Learn the advantage of raising your own beef for food.
You don’t need a ranch when raising your own beef for food. Just a little patch of grass and some fencing will do the trick just fine.
In the tiny village of Vanlue, Ohio, Pat and Sheila Kinley operate Sunny Side Meats, a sort of mom-and-pop butchering business that serves small-scale farmers, gardeners and homesteaders who raise a calf, lamb or pig for their own meat. Although there’s not much public hoopla about this kind of meat production, the number of people involved is surprisingly large and growing. Sunny Side is overwhelmed with work.

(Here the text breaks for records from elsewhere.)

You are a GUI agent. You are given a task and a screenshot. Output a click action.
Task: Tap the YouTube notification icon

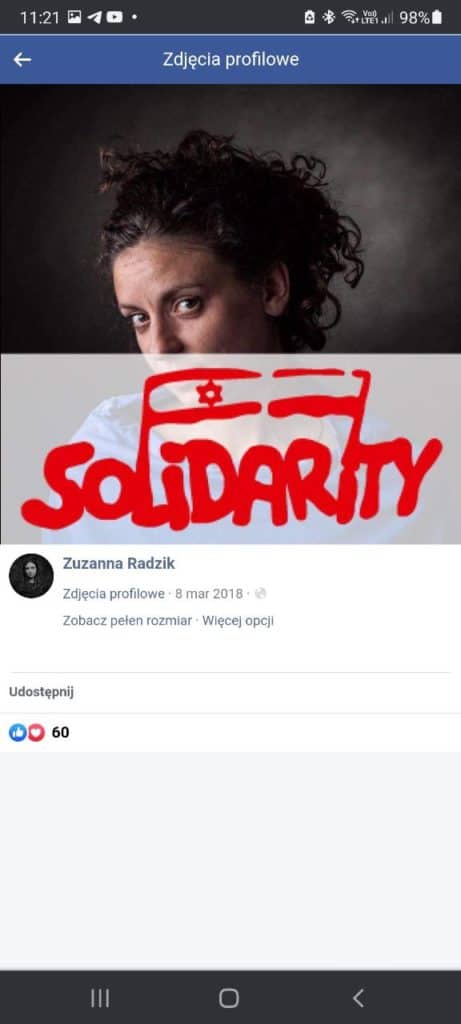pos(114,18)
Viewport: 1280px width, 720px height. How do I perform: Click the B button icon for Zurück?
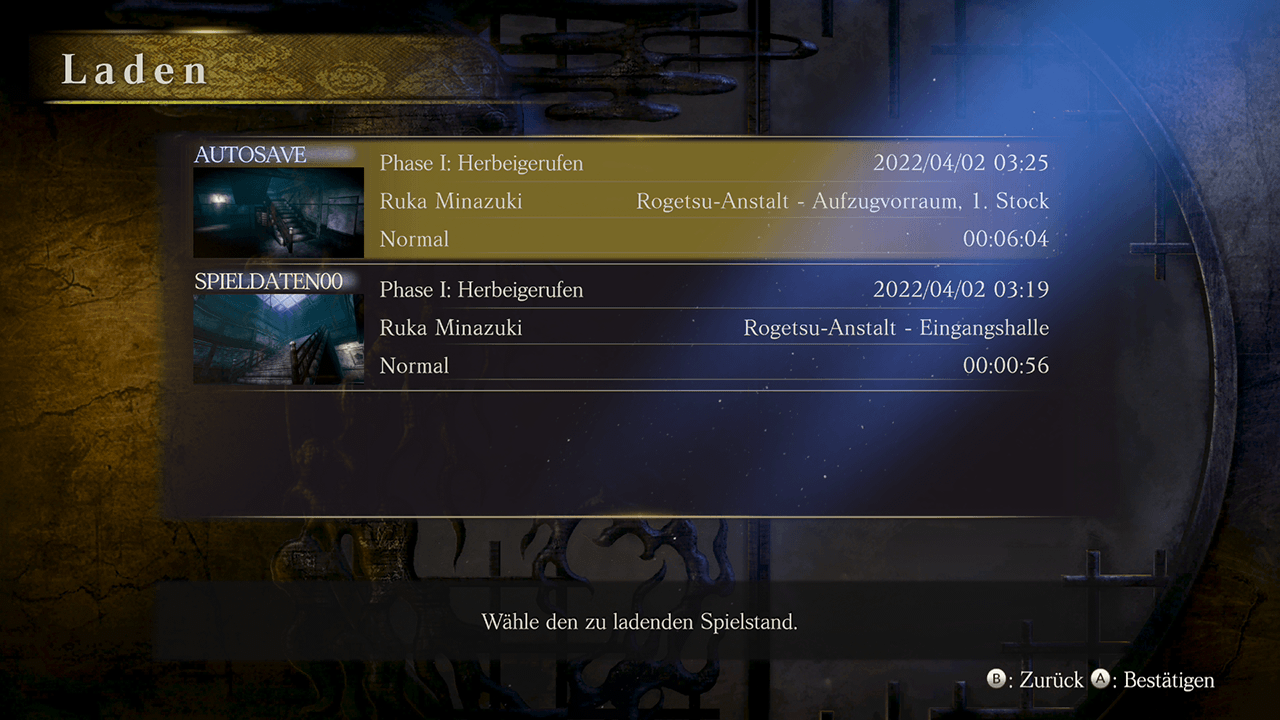[x=996, y=679]
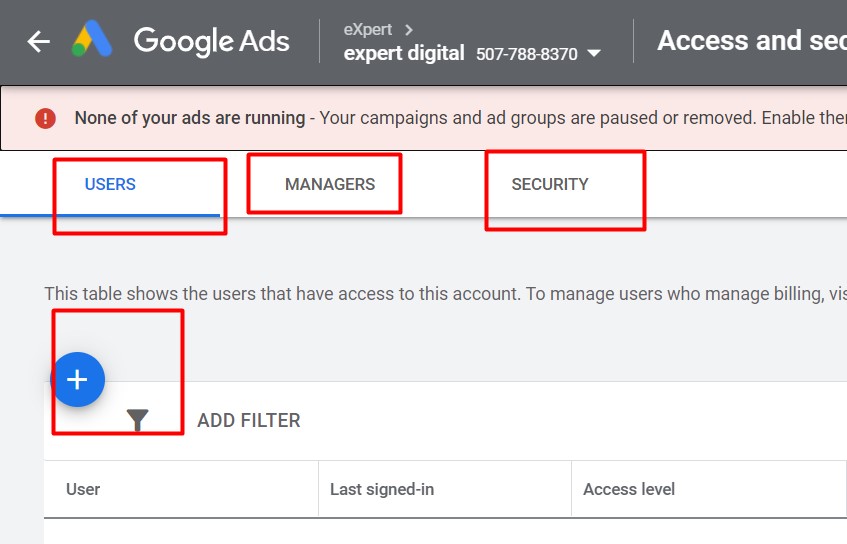Click the 'None of your ads are running' alert
Screen dimensions: 847x544
pyautogui.click(x=190, y=118)
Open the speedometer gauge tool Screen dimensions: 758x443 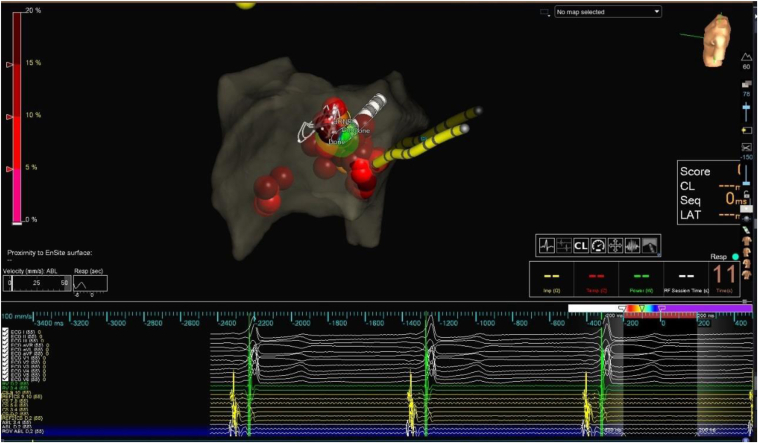[x=598, y=246]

“We have to turn people away,” says Pat, as if he barely believes it himself. Sunny Side, like thousands of similar shops, is regularly inspected and is as clean as any commercial meat processing plant. But its meat can’t be sold commercially. Each package of meat must be stamped a “not for sale,” a mysterious turn of the bureaucratic mind, which seems explainable only as a form of protection for big meat packers who don’t like people providing for themselves.
Sunny Side butchers for people who raise their own meat, mostly pasture enthusiasts who avoid antibiotics and hormones. I understand the attraction. As a producer of homegrown meat raised on pasture grasses, I believe mine is healthier than the commercial stuff–and I know it tastes better. As Brad Billock, whose trailer I use to haul my beef to Sunny Side and who raises two steers every year says: “When we first raised our own meat, I could hardly believe how much better it tasted compared to what we were buying in the grocery stores.”

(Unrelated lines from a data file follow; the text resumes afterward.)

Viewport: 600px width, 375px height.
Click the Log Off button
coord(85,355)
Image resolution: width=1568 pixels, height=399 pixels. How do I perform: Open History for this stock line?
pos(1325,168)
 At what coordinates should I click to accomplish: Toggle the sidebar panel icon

And all you really need is a little grass.
Raising Your Own Beef for Food
On our 20-acre farm our focus is on the rotational grazing method, which is gaining interest now because of its cost, health and environmental benefits. (See “Pasture Perfect,” page 46 of this issue.) We wanted to raise our beef like we raise our lambs, entirely on pasture and mother’s milk, producing what is called baby beef. Our calves are born in the spring and weigh about 650 pounds when we butcher them in late fall. Not having to keep them over winter is a savings, although somewhat canceled out because we do have to maintain the mother cow over winter. But all our feed is homegrown.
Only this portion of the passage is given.